Toronto

NDP calls for school safety plan amid 'urgent and growing' violence

The provincial NDP is calling on Ontario's education minister to implement an emergency school safety plan amid what it calls an "urgent and growing" problem of violence against educators and students in the province's classrooms.

Education workers being exposed to increasing violence in schools, NDP and unions say

A classroom with empty desks.
A 2023 survey commissioned by the Elementary Teachers' Federation of Ontario found three quarters of the union's members had experienced or witnessed violence in the workplace. (Evan Mitsui/CBC)

The provincial NDP is calling on Ontario's education minister to implement an emergency school safety plan amid what it calls an "urgent and growing" problem of violence against educators and students in the province's classrooms.

At a news conference at Queen's Park on Tuesday, NDP MPPs and education union representatives blamed underfunding and a lack of student supports both inside and outside classrooms for "unprecedented levels" of violence in schools.

"Our kids need and deserve a safe place to learn, but this school year has picked up right where last year ended — with classrooms disrupted daily by violent incidents. Our children are witnessing and sometimes experiencing kicking, hitting and biting," said NDP MPP Chandra Pasma, the party's education critic.

"Their classrooms are regularly being evacuated, and students and teachers alike are learning to dodge flying items. This can be traumatizing for our children, but I think equally seriously, it's becoming normalized for our children," she added.

Pasma said a surge in school violence in recent years is adding to burnout for education workers, leading some to leave the profession "due to the physical and psychological harms they are experiencing."

The NDP says a plan to address violence in schools should include:

  • Funding to hire additional qualified staff, including mental health professionals, education assistants, child and youth workers, and other education workers.
  • Funding for comprehensive training for all workers and supervisors.
  • A sector-specific regulation for education under the Occupational Health and Safety Act.
  • A permanent provincial health and safety working group to review and adapt current policies regarding workplace violence in the education sector.
  • A single provincewide online reporting system for violent incidents and data collection to understand the full scope of the problem.

The NDP plans to table a motion calling on the government to act on its recommendations when the legislature resumes in late October, Pasma said.

Edyta McKay, spokesperson for the minister of education, told CBC News in a statement that Ontario students and staff deserve to feel safe in school environments.

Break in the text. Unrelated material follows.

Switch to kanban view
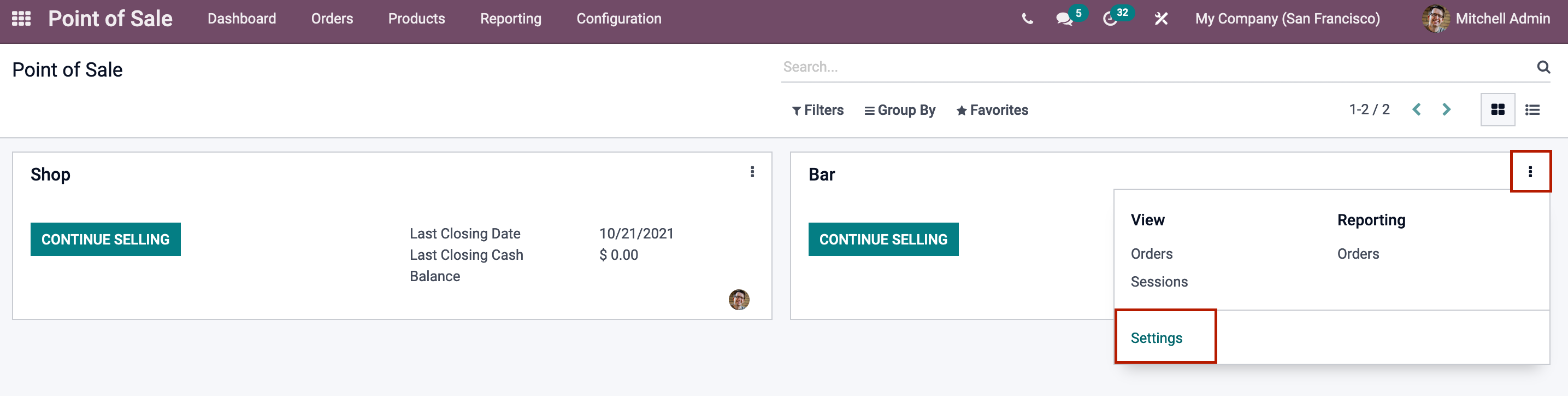 coord(1498,109)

"For the 2024/25 school year we've provided school boards with $29 billion in education funding that includes $123 million to support schools in the implementation of programs, and initiatives on student safety, as well as critical safety infrastructure funding for security upgrades," she said. 

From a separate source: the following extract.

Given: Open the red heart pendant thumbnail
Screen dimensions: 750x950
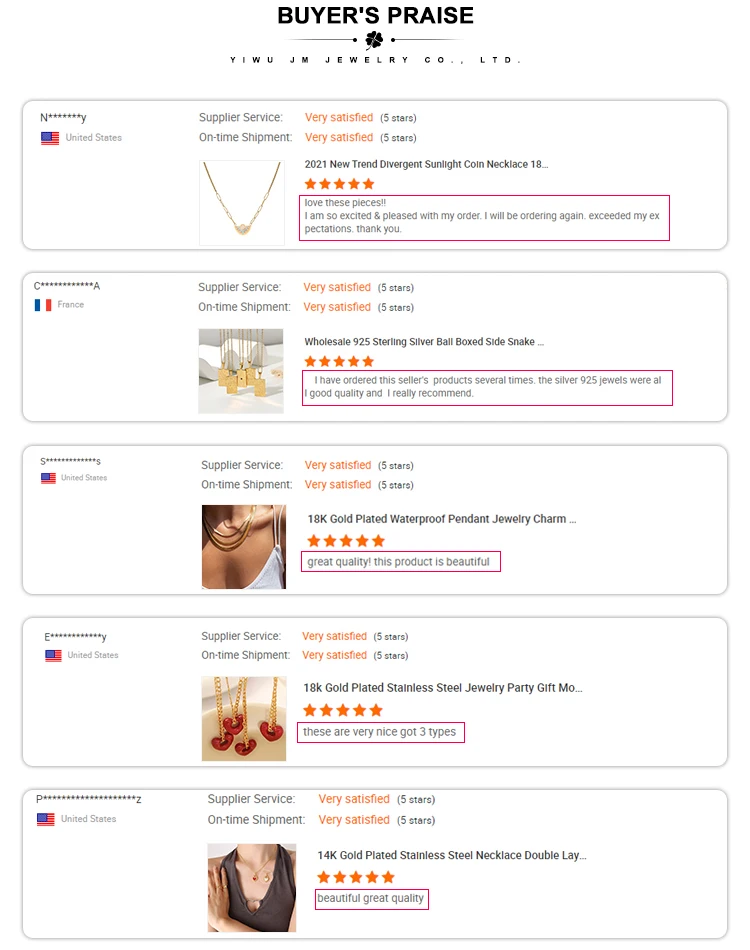Looking at the screenshot, I should (x=243, y=718).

"Since 2018, we've increased student mental health supports by 577 per cent and added an additional 900 education workers across the province. We have and we will continue to increase funding in education every single year of our mandate."

A 2023 survey conducted for the Elementary Teachers' Federation of Ontario (ETFO) found 77 per cent of members reported experiencing or witnessing violence against school staff. That figure rose to 86 per cent when limited to ETFO members working in special education.

In recent years, the Ontario Secondary School Teachers' Federation (OSSTF) has repeatedly called on the province to increase funding for anti-violence training programs and the hiring of mental health support staff in high schools. 

Meanwhile, Pasma said a rise in violence among youth more generally is making its way into some school communities. Tuesday's news conference, for example, came one day after a 16-year-old boy was shot and injured in the parking lot of a Scarborough high school.

Pasma said a lack of youth programming outside of school settings is partly responsible, putting a burden on educators and school staff to fill the gap.

"When there's no support in the community ... then the school becomes the only form of support. And so these kids are becoming frustrated because the teachers, the education workers, the mental health professionals and child and youth workers, they don't have the time and the capacity to deal with every single problem that's not being dealt with outside the school," she told reporters.

"And so we're seeing the inevitable spillover."